Well, the native Sqrt() function probably isn't implemented in C#, it'll most likely be done in a low-level language, and it'll certainly be using a more efficient algorithm. So trying to match its speed is probably futile.
However, in regard to just trying to optimize your function for the heckuvit, the Wikipedia page you linked recommends the "starting guess" to be 2^floor(D/2), where D represents the number of binary digits in the number.

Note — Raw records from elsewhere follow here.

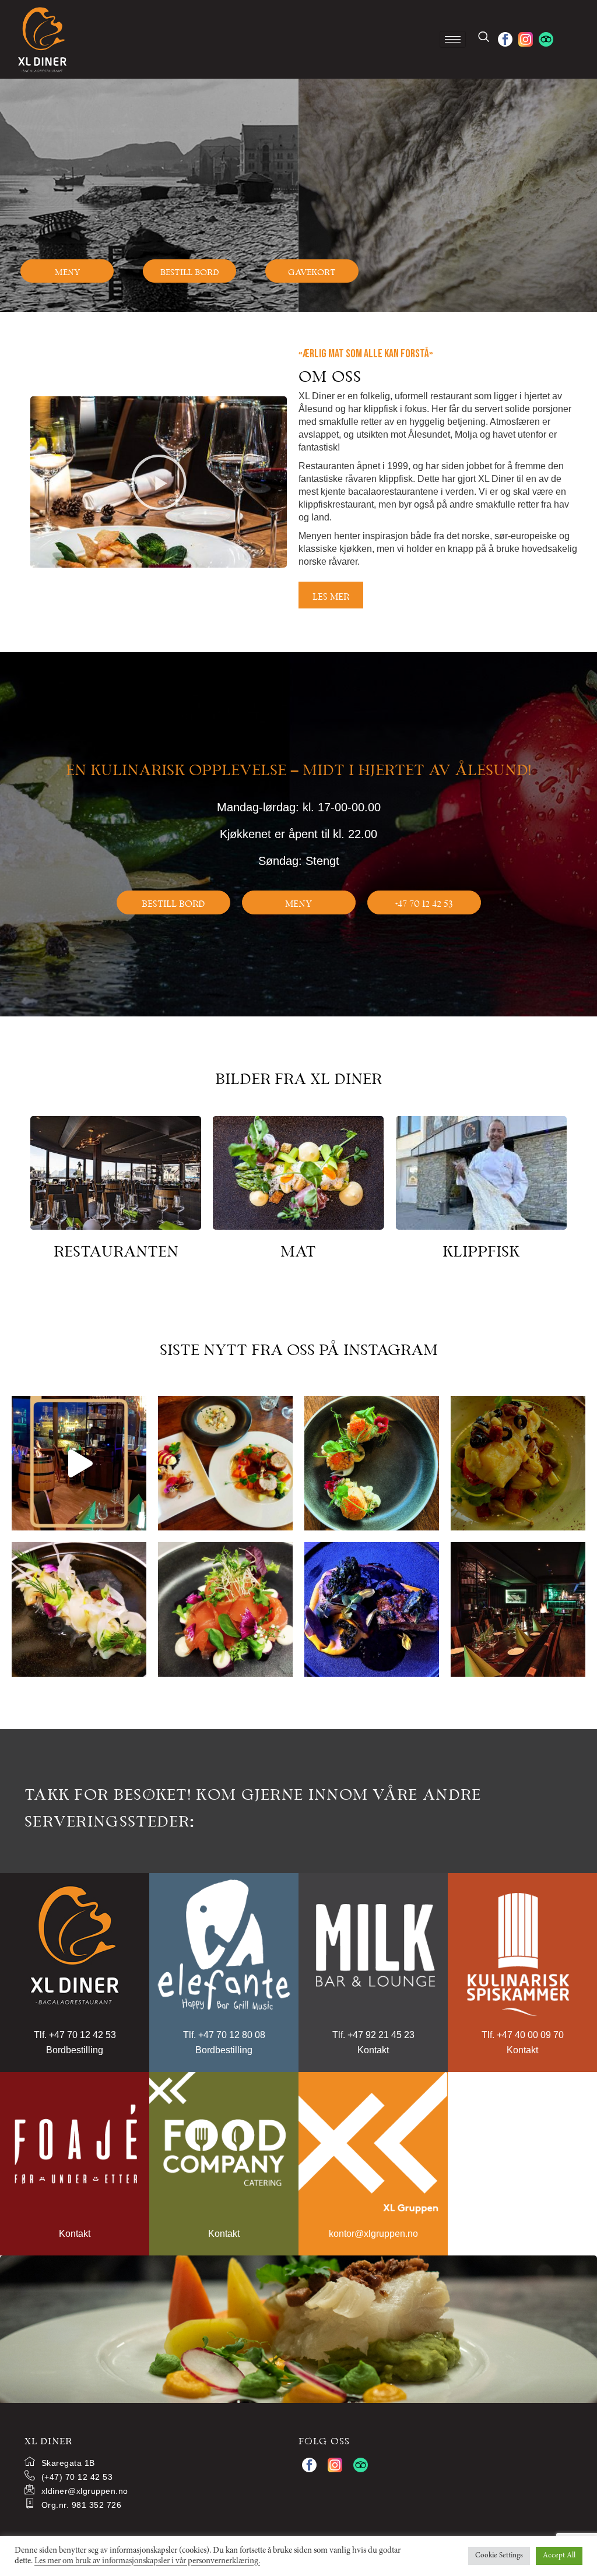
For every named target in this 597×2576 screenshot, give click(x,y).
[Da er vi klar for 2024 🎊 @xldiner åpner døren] (518, 1609)
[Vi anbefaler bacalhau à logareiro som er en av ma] (518, 1463)
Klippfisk (481, 1249)
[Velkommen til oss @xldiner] (79, 1463)
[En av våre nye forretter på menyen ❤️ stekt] (371, 1463)
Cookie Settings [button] (499, 2556)
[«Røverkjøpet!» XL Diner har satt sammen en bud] (225, 1463)
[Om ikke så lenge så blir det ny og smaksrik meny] (79, 1609)
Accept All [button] (559, 2556)
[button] (67, 271)
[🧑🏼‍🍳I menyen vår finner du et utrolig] (225, 1609)
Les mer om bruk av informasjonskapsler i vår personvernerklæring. (147, 2561)
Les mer (330, 595)
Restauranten (116, 1249)
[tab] (438, 597)
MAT (298, 1249)
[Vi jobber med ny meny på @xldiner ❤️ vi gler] (371, 1609)
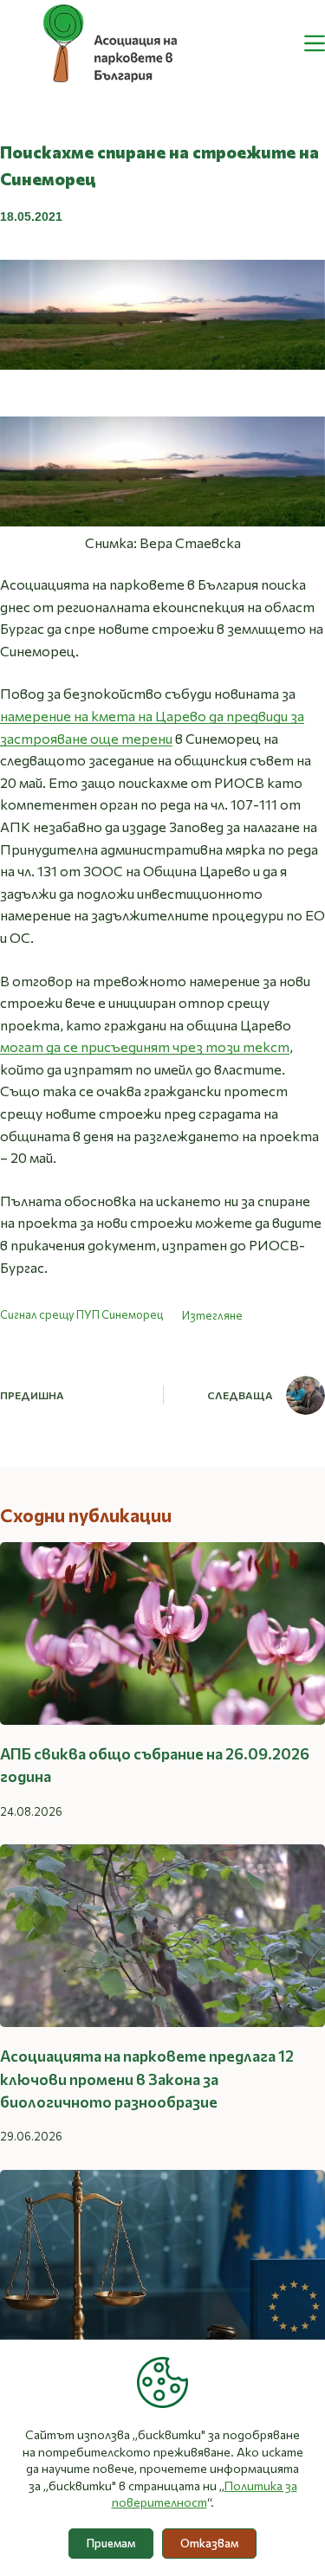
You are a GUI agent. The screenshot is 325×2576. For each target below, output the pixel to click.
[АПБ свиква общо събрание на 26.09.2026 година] (162, 1633)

You could give that an attempt, I don't see much else that could be optimized significantly in your code.

You can try
r = x >> 1;
instead of / 2 (also in the other place you device by 2).
It might give you a slight edge.
I would also move the 100 into the loop. Probably nothing, but we are talking about ticks in here.
just checking it now.
EDIT:
Fixed the > into >>, but it doesn't work for doubles, so nevermind.
the inlining of the 100 gave me no speed increase.